▶ _WORK TO COMPLETE_
Repeat, word for word, all the data that follows, and exclude the pictures.

** DATA SUPPLIED follows **

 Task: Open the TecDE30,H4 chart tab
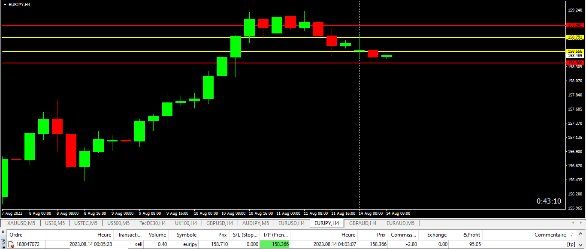click(152, 223)
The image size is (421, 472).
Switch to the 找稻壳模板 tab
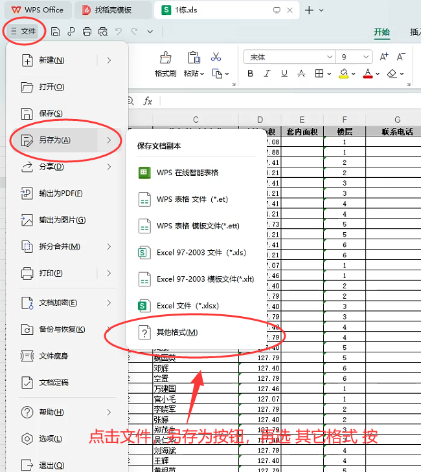pos(113,10)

** End of DATA SUPPLIED **

▶ _EXERCISE SOLUTION_
 Task: Open the TecDE30,H4 chart tab
click(152, 223)
The image size is (421, 472).
Switch to the 找稻壳模板 tab
pos(113,10)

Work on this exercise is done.